Jamie holte tief Luft. Kratzte sich an der Backe und suchte nach den passenden Worten.
Dann sah er mir in die Augen. »Es kann sein, dass ich schon früher als geplant nach Hause muss.«
Ich starrte ihn verdutzt an. Was hatte er gesagt? Ich hatte das Wort »Ehefrau« gar nicht gehört. Vielleicht kam das ja
im nächsten Satz, wenn er sagte »weil mich meine Frau erwartet« oder »weil meine Frau möchte, dass ich sie auf eine Dinnerparty begleite« oder meinetwegen »weil ich vergessen habe, die Kleider meiner Frau aus der Reinigung zu holen«.
Also setzte ich eine enttäuschte Miene auf und spielte weiter die Ahnungslose. »Oh, nein! Wieso das denn?«
Er zupfte sich nervös am Ohrläppchen.
Jetzt kommt’s, dachte ich.
»Weil unser Kunde angeblich in letzter Sekunde ein weit günstigeres Angebot von einer anderen Firma erhalten hat. Sollte er sich tatsächlich gegen uns entscheiden, hätte ich offiziell keinen Grund mehr, hierzubleiben.«
Mit heruntergeklappter Kinnlade lauschte ich seinen Ausführungen über Auftragsvergabe und Angebotsanfragen, ohne richtig zuzuhören.
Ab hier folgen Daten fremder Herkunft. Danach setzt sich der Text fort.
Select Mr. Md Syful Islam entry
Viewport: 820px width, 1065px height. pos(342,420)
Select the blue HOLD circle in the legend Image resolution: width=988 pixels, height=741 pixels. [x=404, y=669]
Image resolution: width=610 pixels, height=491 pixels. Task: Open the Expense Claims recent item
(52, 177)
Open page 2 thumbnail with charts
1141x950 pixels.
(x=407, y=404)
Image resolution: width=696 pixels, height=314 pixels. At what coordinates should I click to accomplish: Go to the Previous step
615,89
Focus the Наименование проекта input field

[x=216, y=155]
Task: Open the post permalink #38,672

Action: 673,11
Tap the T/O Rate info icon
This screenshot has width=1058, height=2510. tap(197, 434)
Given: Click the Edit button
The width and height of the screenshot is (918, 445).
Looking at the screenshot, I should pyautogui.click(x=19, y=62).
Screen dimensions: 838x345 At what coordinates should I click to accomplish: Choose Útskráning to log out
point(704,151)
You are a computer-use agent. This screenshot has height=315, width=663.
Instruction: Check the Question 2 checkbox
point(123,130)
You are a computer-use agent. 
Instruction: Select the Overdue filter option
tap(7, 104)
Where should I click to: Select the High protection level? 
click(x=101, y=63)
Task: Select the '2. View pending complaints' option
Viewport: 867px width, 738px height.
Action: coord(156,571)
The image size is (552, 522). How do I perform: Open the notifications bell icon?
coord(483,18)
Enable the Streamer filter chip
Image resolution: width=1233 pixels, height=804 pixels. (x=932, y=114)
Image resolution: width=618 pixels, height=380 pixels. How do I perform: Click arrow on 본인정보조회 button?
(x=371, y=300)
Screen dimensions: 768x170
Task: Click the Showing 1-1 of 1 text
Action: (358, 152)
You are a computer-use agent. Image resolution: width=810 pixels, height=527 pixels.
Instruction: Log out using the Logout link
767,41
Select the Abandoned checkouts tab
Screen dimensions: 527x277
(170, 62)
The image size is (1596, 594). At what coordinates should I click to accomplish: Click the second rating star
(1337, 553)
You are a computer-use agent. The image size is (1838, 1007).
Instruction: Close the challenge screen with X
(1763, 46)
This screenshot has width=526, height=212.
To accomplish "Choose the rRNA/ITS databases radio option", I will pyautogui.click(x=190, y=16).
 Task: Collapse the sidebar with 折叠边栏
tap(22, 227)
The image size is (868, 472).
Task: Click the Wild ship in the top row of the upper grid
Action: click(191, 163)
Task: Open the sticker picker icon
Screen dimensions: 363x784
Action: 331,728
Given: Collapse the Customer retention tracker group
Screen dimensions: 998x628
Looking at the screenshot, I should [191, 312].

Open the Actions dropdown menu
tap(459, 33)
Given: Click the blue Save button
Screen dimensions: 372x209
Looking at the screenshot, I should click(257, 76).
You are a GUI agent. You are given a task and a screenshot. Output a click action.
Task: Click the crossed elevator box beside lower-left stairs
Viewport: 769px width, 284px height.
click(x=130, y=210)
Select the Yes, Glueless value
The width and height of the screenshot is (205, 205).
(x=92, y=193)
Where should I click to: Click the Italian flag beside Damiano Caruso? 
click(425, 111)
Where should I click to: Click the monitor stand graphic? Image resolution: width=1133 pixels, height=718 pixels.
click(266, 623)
»… Du weißt ja, wie unberechenbar die Leute sind, vor allem, wenn sie so viel Geld hinblättern müssen. Eben bist du noch der Star in der Branche, und im nächsten Moment lassen sie dich fallen wie eine heiße Kartoffel. Außerdem braucht mich meine Firma dringend in L.A. Dort warten schon mindestens drei weitere Kunden.«
»Was?«, würgte ich hervor.
Jamie legte den Kopf schief und fragte sich offenbar, welches Detail seiner Enthüllung noch weiterer Erklärungen bedürfen konnte.
»Das wolltest du mir sagen?«
Er runzelte die Stirn. »Ja. Warum fragst du?«
Ich versuchte, meiner Überraschung Herr zu werden, was ungefähr so gut klappte wie das Reinigen einer Windschutzscheibe, wenn der Wischer defekt ist. »Dann reisen wir also früher als geplant ab?«
Jamie seufzte. »Siehst du, ich wusste, du würdest dich aufregen.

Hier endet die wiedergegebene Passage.